• **WORK REQUIRED**
Your reply should contain only the line with "Toggle the Agricultura checkbox" and the lines after it through the end of the data, each written out exactly.

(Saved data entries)
*** Block opens ***
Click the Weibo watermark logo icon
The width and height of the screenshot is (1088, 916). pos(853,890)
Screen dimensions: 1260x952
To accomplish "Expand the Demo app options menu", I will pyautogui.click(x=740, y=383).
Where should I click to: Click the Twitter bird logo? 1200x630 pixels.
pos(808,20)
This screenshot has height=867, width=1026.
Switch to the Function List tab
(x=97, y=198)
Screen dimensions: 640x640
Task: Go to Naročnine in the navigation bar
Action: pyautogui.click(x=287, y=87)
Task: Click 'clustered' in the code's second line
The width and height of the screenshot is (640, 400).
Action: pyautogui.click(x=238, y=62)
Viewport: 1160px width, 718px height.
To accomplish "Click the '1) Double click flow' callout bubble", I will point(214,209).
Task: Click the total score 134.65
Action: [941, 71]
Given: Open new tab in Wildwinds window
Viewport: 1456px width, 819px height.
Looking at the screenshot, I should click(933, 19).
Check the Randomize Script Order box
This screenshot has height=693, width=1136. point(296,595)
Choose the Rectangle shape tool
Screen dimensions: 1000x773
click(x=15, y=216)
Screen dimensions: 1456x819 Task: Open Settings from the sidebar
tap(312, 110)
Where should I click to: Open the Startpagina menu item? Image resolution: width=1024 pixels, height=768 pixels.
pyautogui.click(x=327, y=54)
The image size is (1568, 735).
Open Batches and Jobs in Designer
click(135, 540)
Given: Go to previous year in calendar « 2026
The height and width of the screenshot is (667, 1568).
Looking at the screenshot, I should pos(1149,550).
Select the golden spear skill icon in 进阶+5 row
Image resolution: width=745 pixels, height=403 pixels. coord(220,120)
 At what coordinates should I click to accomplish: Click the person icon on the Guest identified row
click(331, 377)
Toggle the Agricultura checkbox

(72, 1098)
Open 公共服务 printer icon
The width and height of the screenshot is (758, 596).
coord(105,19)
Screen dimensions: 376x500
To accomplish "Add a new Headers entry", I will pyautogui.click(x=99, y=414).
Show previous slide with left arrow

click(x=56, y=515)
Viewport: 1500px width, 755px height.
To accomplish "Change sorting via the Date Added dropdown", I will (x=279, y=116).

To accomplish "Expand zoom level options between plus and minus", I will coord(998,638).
*** Block closes ***
• **WRITTEN RESPONSE**
Toggle the Agricultura checkbox

(72, 1098)
Open 公共服务 printer icon
The width and height of the screenshot is (758, 596).
coord(105,19)
Screen dimensions: 376x500
To accomplish "Add a new Headers entry", I will pyautogui.click(x=99, y=414).
Show previous slide with left arrow

click(x=56, y=515)
Viewport: 1500px width, 755px height.
To accomplish "Change sorting via the Date Added dropdown", I will (x=279, y=116).

To accomplish "Expand zoom level options between plus and minus", I will coord(998,638).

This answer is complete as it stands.